The kiwi fell to 58.63 US cents from 58.87 cents yesterday, and sank to 57.60 yen from 58.74 yen. It declined to 80.44 Australian cents from 80.78 cents yesterday, and dropped to 43.91 euro cents from 44.25 cents.

Kelleher said the currency may trade between 57.75 US cents and 58.75 cents today having failed to break above the 60 cent mark for the fourth time this year. "It's at the top end of the range heading towards April 30 when the Reserve Bank meets, and there's a risk of the markets building in a bigger cut," he said.

ASB, Westpac Banking Corp., and ANZ National Bank, the country's four major trading banks, forecast central bank Governor Alan Bollard will cut the official cash rate 50 basis points to a record-low 2.5%, while Deutsche Bank is predicting a 0.25 percentage point cut.

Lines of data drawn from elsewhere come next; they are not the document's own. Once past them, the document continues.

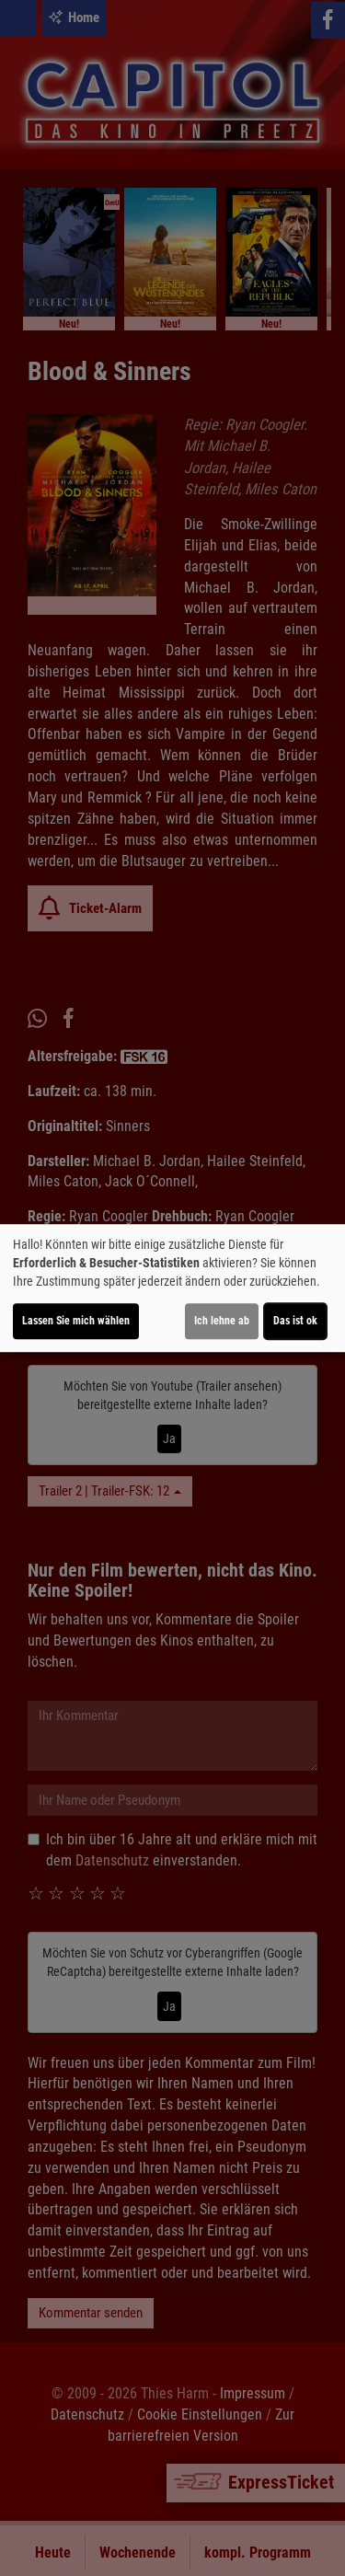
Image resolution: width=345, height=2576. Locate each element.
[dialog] (172, 1288)
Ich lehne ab (221, 1320)
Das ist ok (295, 1320)
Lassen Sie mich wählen (76, 1320)
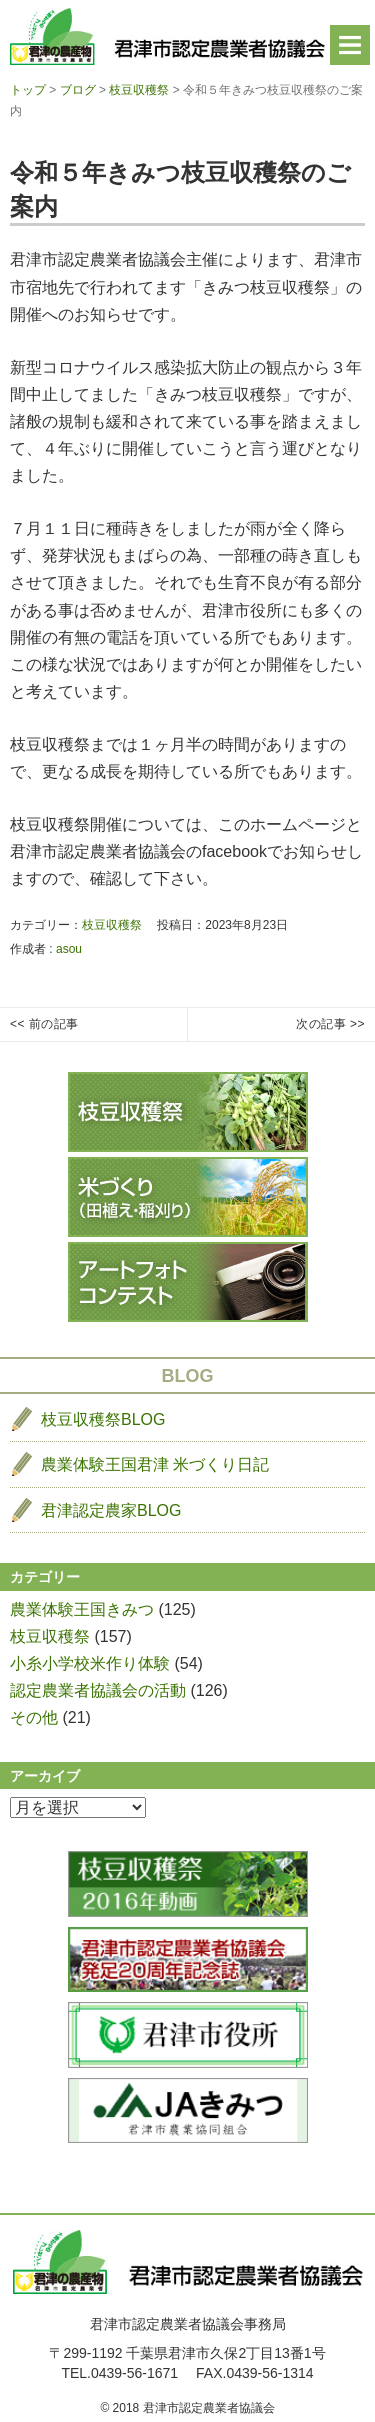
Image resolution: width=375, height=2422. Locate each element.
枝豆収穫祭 (112, 925)
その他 (34, 1717)
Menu (350, 45)
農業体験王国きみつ (82, 1609)
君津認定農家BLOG (111, 1510)
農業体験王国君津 (155, 1465)
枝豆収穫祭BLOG (103, 1419)
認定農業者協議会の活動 (98, 1690)
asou (69, 949)
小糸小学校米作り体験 (90, 1663)
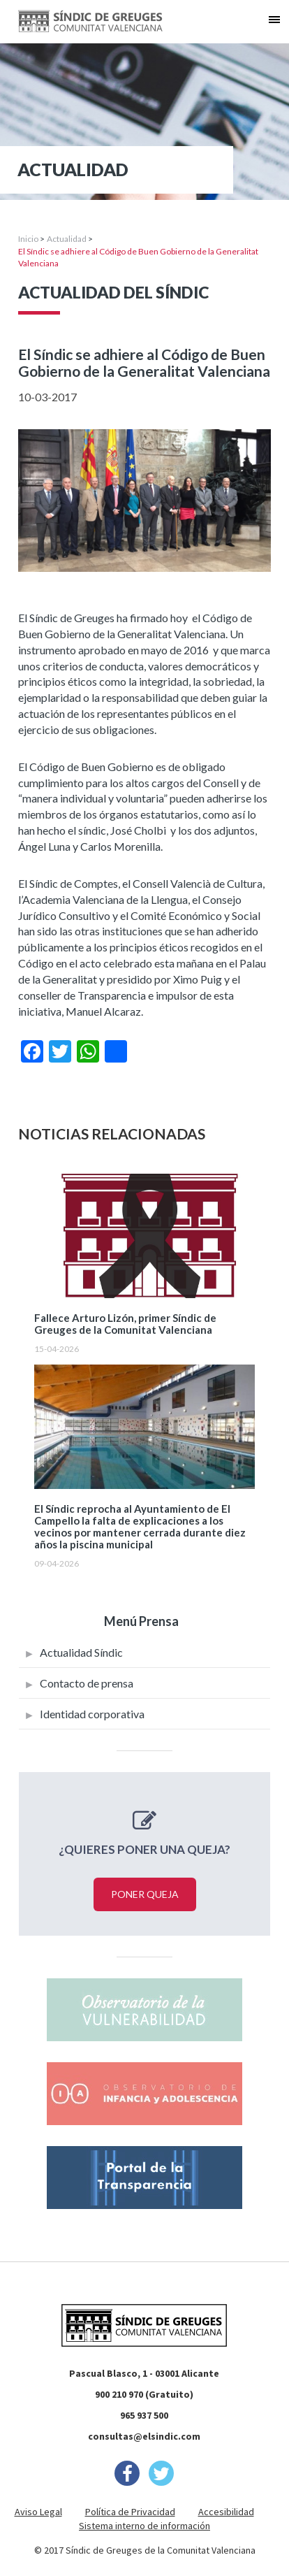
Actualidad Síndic (81, 1652)
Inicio (28, 238)
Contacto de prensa (86, 1683)
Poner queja (145, 1894)
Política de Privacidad (130, 2511)
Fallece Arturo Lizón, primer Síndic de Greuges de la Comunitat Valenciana (125, 1324)
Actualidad (67, 238)
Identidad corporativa (92, 1714)
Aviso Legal (38, 2511)
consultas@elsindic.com (144, 2436)
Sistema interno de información (144, 2525)
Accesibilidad (226, 2511)
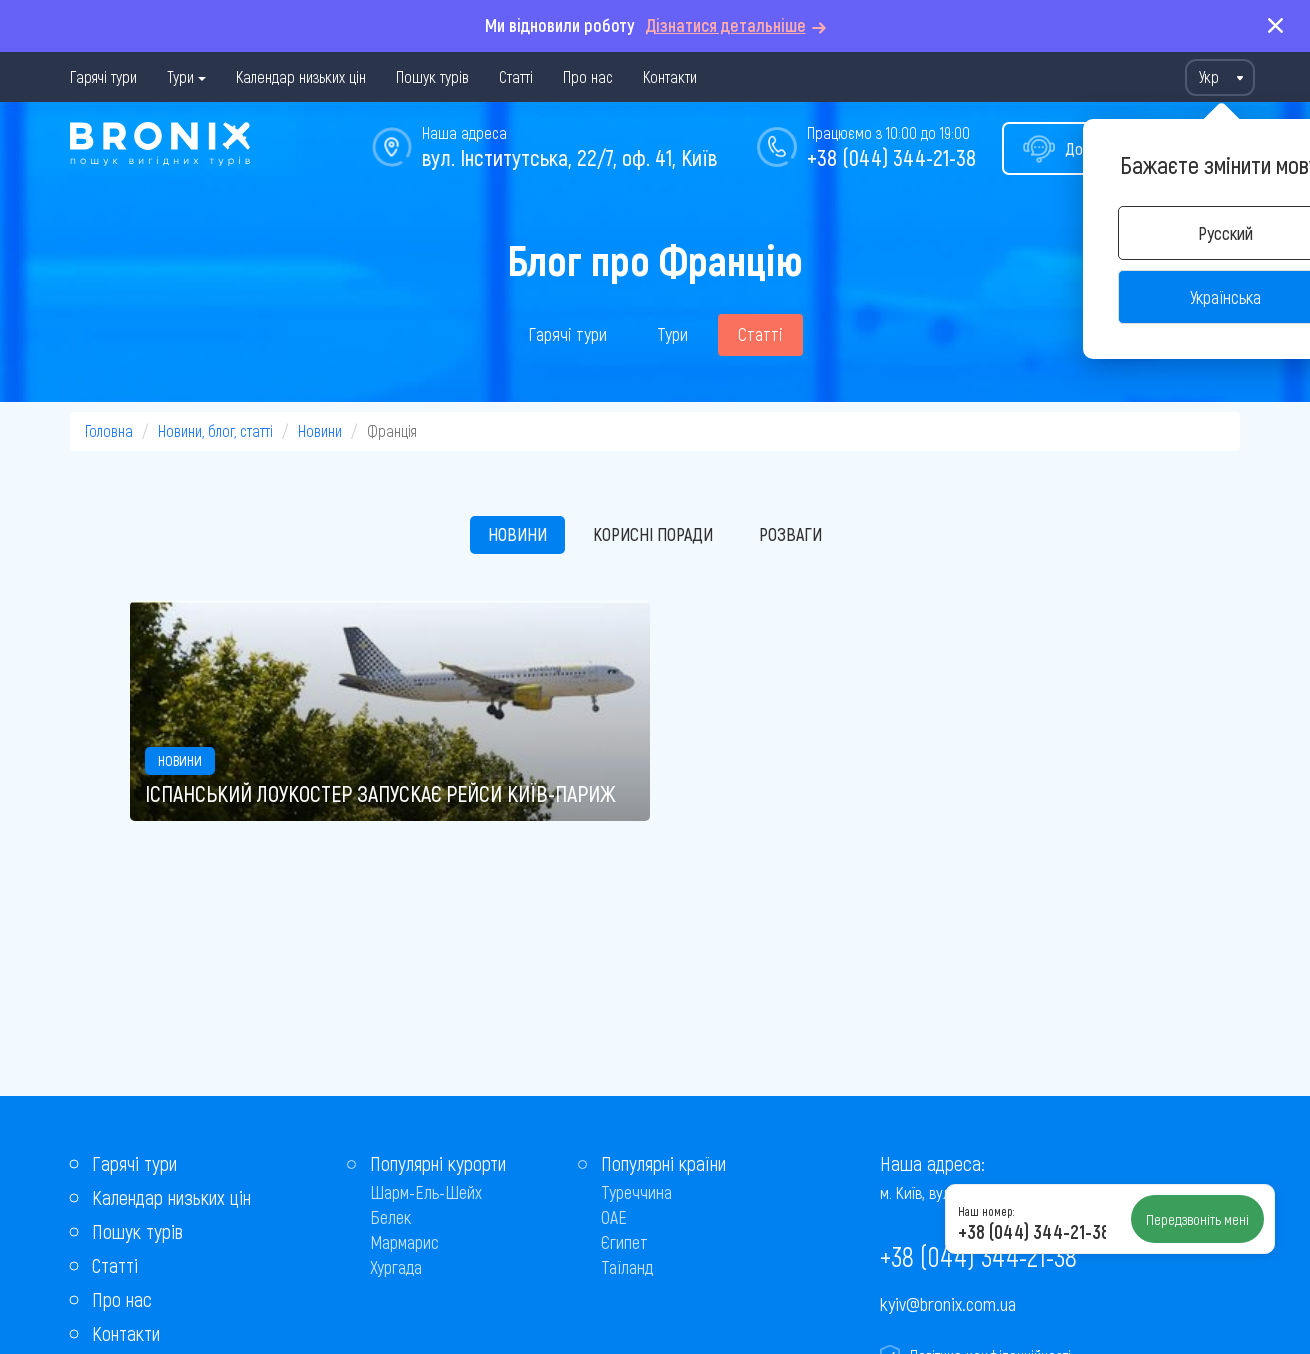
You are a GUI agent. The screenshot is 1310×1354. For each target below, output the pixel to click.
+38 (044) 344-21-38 (891, 157)
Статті (516, 76)
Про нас (588, 76)
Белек (390, 1217)
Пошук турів (432, 76)
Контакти (670, 76)
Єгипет (624, 1242)
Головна (109, 430)
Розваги (790, 534)
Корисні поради (653, 534)
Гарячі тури (103, 76)
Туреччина (636, 1192)
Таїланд (627, 1267)
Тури (180, 76)
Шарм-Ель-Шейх (426, 1192)
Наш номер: (986, 1211)
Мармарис (404, 1242)
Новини (320, 430)
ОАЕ (614, 1217)
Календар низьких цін (301, 76)
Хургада (396, 1267)
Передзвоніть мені (1197, 1219)
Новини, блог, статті (215, 430)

Goldman Sachs Group, the US bank which announced a better-than-expected profit for the first three months of this year, aims to raise $5 billion to repay its Troubled Asset Relief Program debt and shed limits on executive pay. If the bank is successful in repaying this debt, it could put pressure on other banks to follow suit irrespective of whether they were ready or not, an analyst told Bloomberg.

Singapore, New Zealand's tenth biggest export destination, said its economy may contract between 6% and 9%, forcing it to lower the trading range for the Singapore dollar for the first time since 2003. The kiwi fell to 87.16 Singapore cents from 88.73 cents immediately before the devaluation. It traded at 88.13 cents yesterday.